■ DATASET RECORDS
--------------------------------------------------

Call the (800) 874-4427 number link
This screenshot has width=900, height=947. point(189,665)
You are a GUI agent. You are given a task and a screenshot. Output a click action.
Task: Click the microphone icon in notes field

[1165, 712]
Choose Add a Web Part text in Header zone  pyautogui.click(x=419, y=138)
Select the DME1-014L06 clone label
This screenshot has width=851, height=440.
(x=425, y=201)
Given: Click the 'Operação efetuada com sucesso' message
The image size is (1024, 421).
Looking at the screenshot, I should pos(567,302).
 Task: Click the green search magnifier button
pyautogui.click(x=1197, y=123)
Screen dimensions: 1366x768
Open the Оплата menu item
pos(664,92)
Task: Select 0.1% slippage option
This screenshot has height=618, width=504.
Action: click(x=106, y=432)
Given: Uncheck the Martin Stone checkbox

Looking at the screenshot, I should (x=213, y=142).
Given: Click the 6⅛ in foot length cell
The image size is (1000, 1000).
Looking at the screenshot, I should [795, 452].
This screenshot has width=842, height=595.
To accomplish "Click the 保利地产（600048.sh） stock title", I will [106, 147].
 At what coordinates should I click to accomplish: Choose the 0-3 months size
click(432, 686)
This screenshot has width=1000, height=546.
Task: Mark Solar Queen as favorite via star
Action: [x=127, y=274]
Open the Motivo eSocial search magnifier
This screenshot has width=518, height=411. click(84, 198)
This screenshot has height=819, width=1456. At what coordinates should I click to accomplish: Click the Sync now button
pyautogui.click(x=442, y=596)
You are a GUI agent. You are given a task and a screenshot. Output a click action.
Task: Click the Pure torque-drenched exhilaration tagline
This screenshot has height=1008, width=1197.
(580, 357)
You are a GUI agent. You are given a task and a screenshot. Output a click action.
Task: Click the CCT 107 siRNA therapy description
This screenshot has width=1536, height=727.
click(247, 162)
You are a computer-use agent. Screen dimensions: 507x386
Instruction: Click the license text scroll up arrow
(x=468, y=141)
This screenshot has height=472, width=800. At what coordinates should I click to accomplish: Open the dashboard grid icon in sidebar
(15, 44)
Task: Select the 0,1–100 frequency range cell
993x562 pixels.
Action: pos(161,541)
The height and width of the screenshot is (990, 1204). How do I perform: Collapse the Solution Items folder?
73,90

--------------------------------------------------

■ YOUR TASK
Rewrite all of the rows above, replacing "GUI agent" with "interface agent" everywhere it appears and leaving everything else unchanged.

■ FINISHED ANSWER
Call the (800) 874-4427 number link
This screenshot has width=900, height=947. point(189,665)
You are a interface agent. You are given a task and a screenshot. Output a click action.
Task: Click the microphone icon in notes field

[1165, 712]
Choose Add a Web Part text in Header zone  pyautogui.click(x=419, y=138)
Select the DME1-014L06 clone label
This screenshot has width=851, height=440.
(x=425, y=201)
Given: Click the 'Operação efetuada com sucesso' message
The image size is (1024, 421).
Looking at the screenshot, I should pos(567,302).
 Task: Click the green search magnifier button
pyautogui.click(x=1197, y=123)
Screen dimensions: 1366x768
Open the Оплата menu item
pos(664,92)
Task: Select 0.1% slippage option
This screenshot has height=618, width=504.
Action: click(x=106, y=432)
Given: Uncheck the Martin Stone checkbox

Looking at the screenshot, I should (x=213, y=142).
Given: Click the 6⅛ in foot length cell
The image size is (1000, 1000).
Looking at the screenshot, I should [795, 452].
This screenshot has width=842, height=595.
To accomplish "Click the 保利地产（600048.sh） stock title", I will [106, 147].
 At what coordinates should I click to accomplish: Choose the 0-3 months size
click(432, 686)
This screenshot has width=1000, height=546.
Task: Mark Solar Queen as favorite via star
Action: [x=127, y=274]
Open the Motivo eSocial search magnifier
This screenshot has width=518, height=411. click(84, 198)
This screenshot has height=819, width=1456. At what coordinates should I click to accomplish: Click the Sync now button
pyautogui.click(x=442, y=596)
You are a interface agent. You are given a task and a screenshot. Output a click action.
Task: Click the Pure torque-drenched exhilaration tagline
This screenshot has height=1008, width=1197.
(580, 357)
You are a interface agent. You are given a task and a screenshot. Output a click action.
Task: Click the CCT 107 siRNA therapy description
This screenshot has width=1536, height=727.
click(247, 162)
You are a computer-use agent. Screen dimensions: 507x386
Instruction: Click the license text scroll up arrow
(x=468, y=141)
This screenshot has height=472, width=800. At what coordinates should I click to accomplish: Open the dashboard grid icon in sidebar
(15, 44)
Task: Select the 0,1–100 frequency range cell
993x562 pixels.
Action: pos(161,541)
The height and width of the screenshot is (990, 1204). How do I perform: Collapse the Solution Items folder?
73,90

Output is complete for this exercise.